Role of mitogen-activated protein kinase and phosphoinositide 3-kinase in the differentiation of rat pancreatic AR42J cells induced by hepatocyte growth factor

Abstract

Pancreatic AR42J cells express both exocrine and neuroendocrine properties. When exposed to activin A, approximately 50 % of the cells die within 3 days by apoptosis. Addition of hepatocyte growth factor prevents apoptosis induced by activin A and induces differentiation into insulin-producing cells. The present study was conducted to examine the role of mitogen-activated protein kinase and phosphoinositide 3-kinase in the action of hepatocyte growth factor.
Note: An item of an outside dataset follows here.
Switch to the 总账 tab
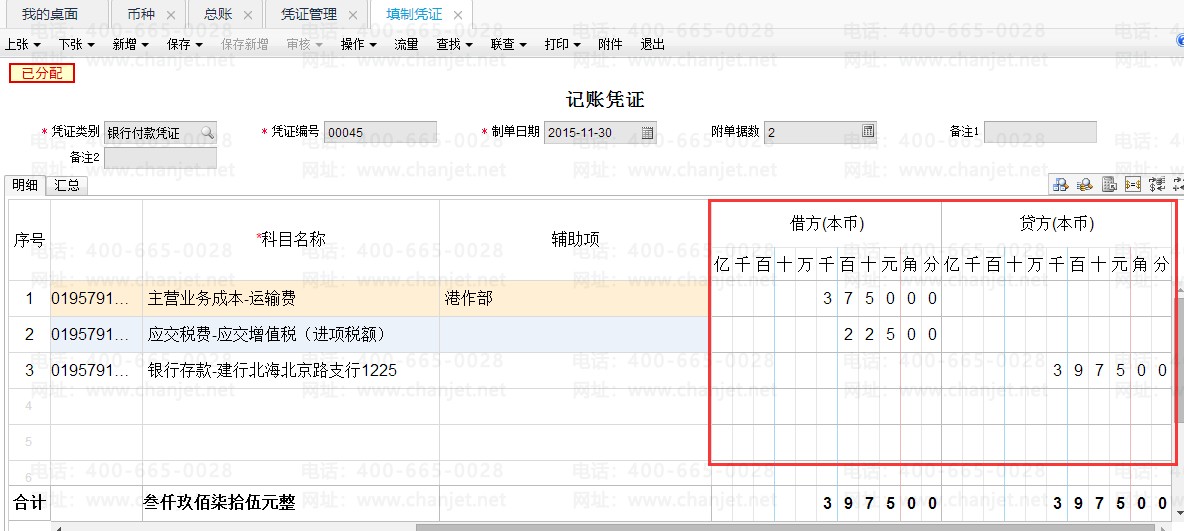Screen dimensions: 1184x531 [217, 15]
The role of mitogen-activated protein kinase was assessed by using 2-(2'-amino-3 '-methoxyphenol)-oxanaphthalen-4-one (PD098059). Cells were also transfected with cDNA for mitogen-activated protein kinase phosphatase and constitutively active mutant of mitogen-activated protein kinase kinase. Hepatocyte growth factor induced sustained activation of the mitogen-activated protein kinase, which was inhibited by PD098059. PD098059 completely blocked the differentiation and also blocked the prevention of apoptosis. Transfection of the cells with cDNA for mitogen-activated protein kinase phosphatase reproduced the effect of PD098059. Conversely, transfection with cDNA for the constitutively active mutant of mitogen-activated protein kinase kinase reproduced the effect of hepatocyte growth factor. In contrast, addition of wortmannin or transfection of the dominantly negative form of the p85 subunit of the phosphoinositide 3-kinase did not affect differentiation induced by hepatocyte growth factor. Instead, wortmannin enhanced the increase in the insulin content of the differentiated AR42J cells. The MAP kinase pathway is necessary and sufficient for the action of HGF on differentiation of AR42J cells.